Be sure to bring both popcorn and bug spray to “Mosquito,” a film about how something tiny can be such a big threat.

“Mosquito” is one of several health-oriented features being shown as part of the AFI DOCS Documentary Film Festival June 14-18 in Washington and Silver Spring, Maryland. And it’s a reminder that although the Zika epidemic has officially just ended in Puerto Rico, that’s probably not the last we’ll hear of infants whose microcephaly was caused by the virus. Director Su Rynard lets viewers experience the heartbreak of that neurological condition through a Puerto Rican family that holds monthly birthday parties for their tiny, afflicted son because doctors say he probably won’t make it through his first year.

There’s nothing new about mosquitoes spreading horrific diseases, explain a variety of international experts, including one with a cute model of the insect on his desk. (He uses it to teach a group of African children about a new technique for mosquito-proofing homes.) If you’ve got an exposed patch of skin, there’s a female mosquito out there that would love to make a hole, spit some infected saliva into it and then slurp your blood.
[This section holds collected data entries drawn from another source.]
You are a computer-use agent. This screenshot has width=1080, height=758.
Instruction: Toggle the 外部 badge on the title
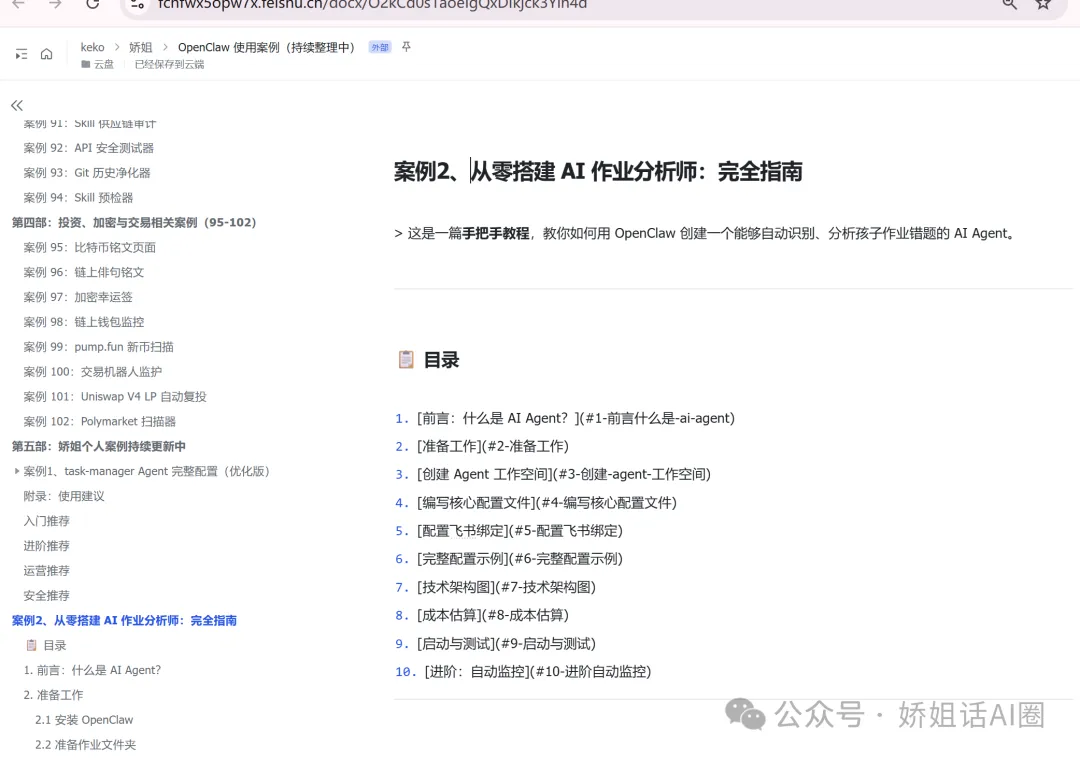click(380, 46)
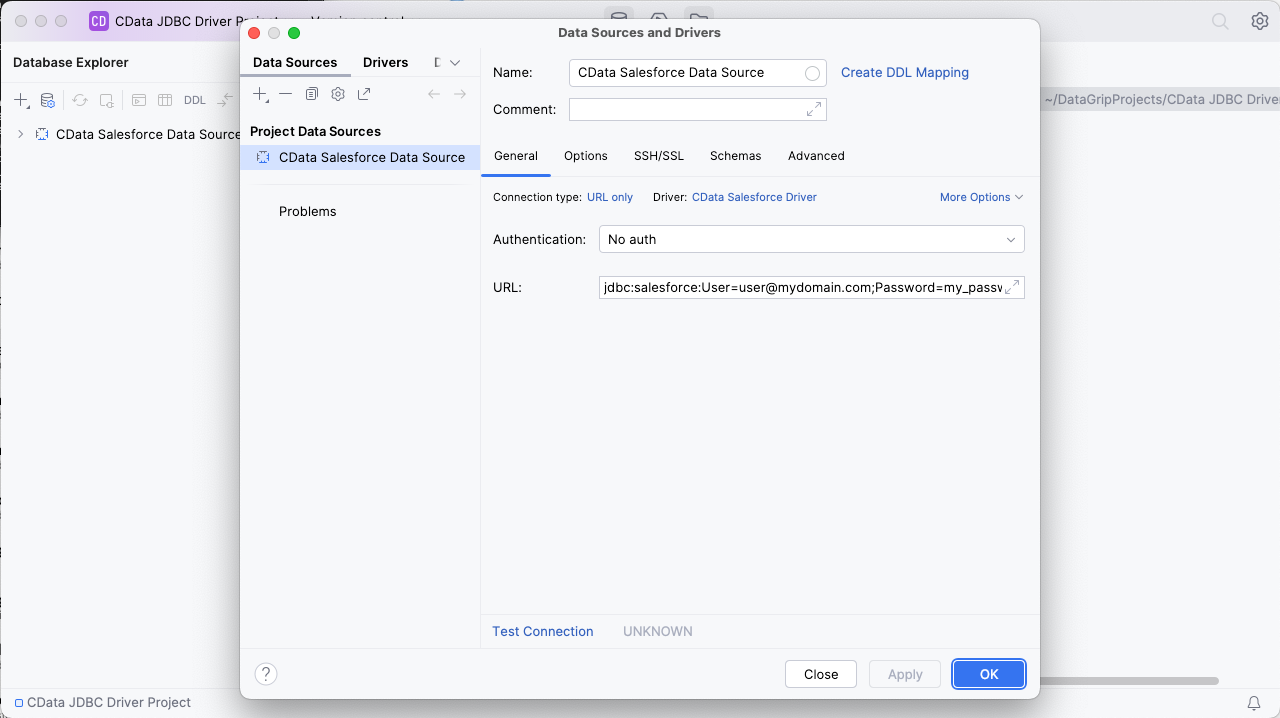Click the Create DDL Mapping link
1280x718 pixels.
click(x=904, y=73)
In the process, she could pass on Zika, or perhaps dengue, chikungunya, West Nile, malaria or something else scientists have yet to discover.
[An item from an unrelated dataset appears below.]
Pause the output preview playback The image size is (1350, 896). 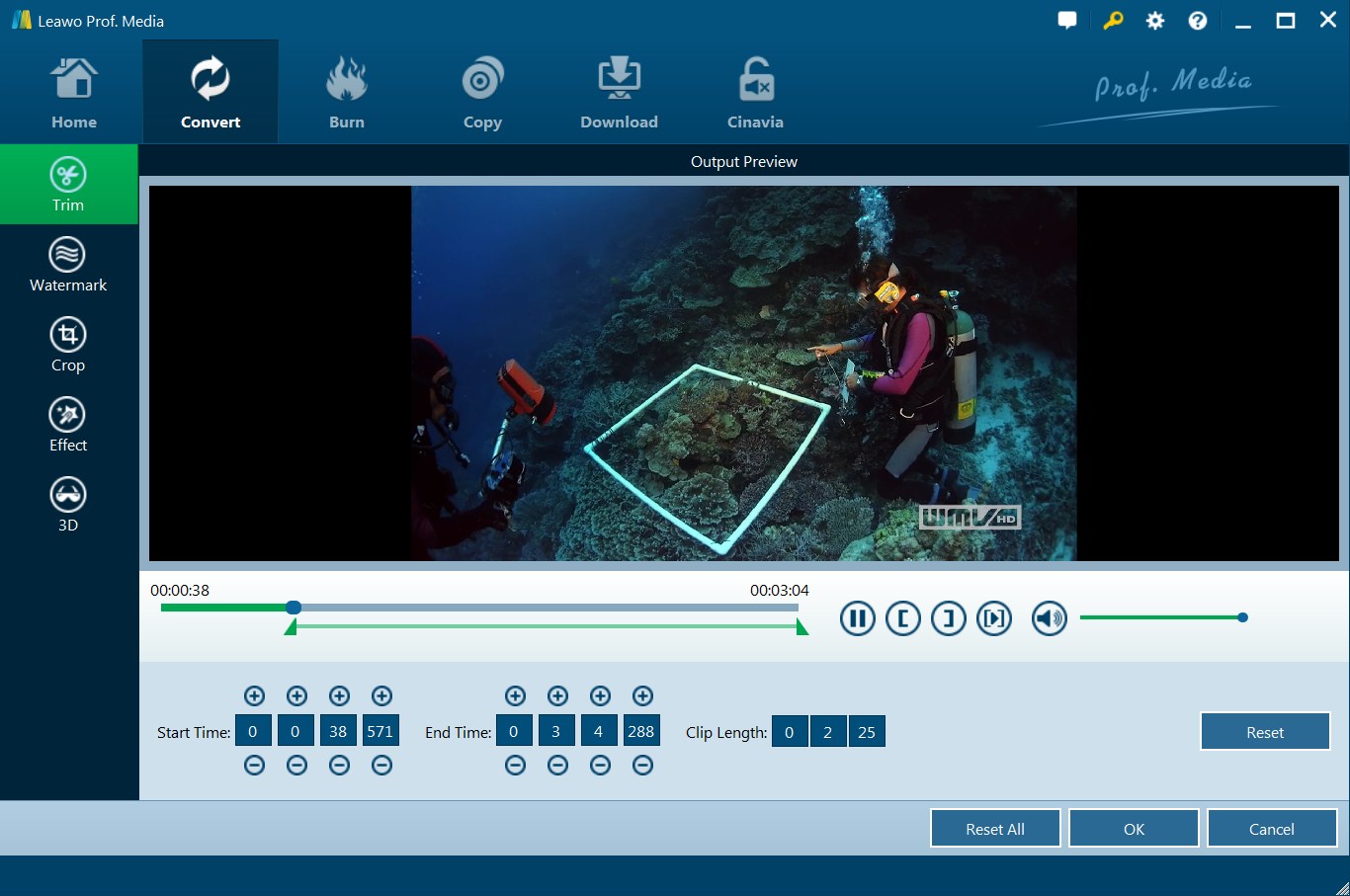click(x=857, y=617)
She’s more likely to track you down than ever before. Climate change turns out to be great news for mosquitoes, particularly the fearsome Aedes aegypti variety, now free to move into formerly inhospitable areas. Washington’s claim to fame in the film: It’s home to the northernmost population of A. aegypti that stick around through the winter. Scientists say they rely on the city’s tunnels for protection. Thanks, Metro!

So why don’t we just kill the bugs off? If only it were that easy. Chemical spraying leads to resistance and also to serious ecosystem complications, including the death of bees, butterflies and other key pollinators. The documentary highlights the development of a new biotech strategy to create male A. aegypti mosquitoes with a special trait: They mate as usual, but their offspring die. Early results are promising.

But if you can manage to sleep after watching this, you’ll still want a net over your bed.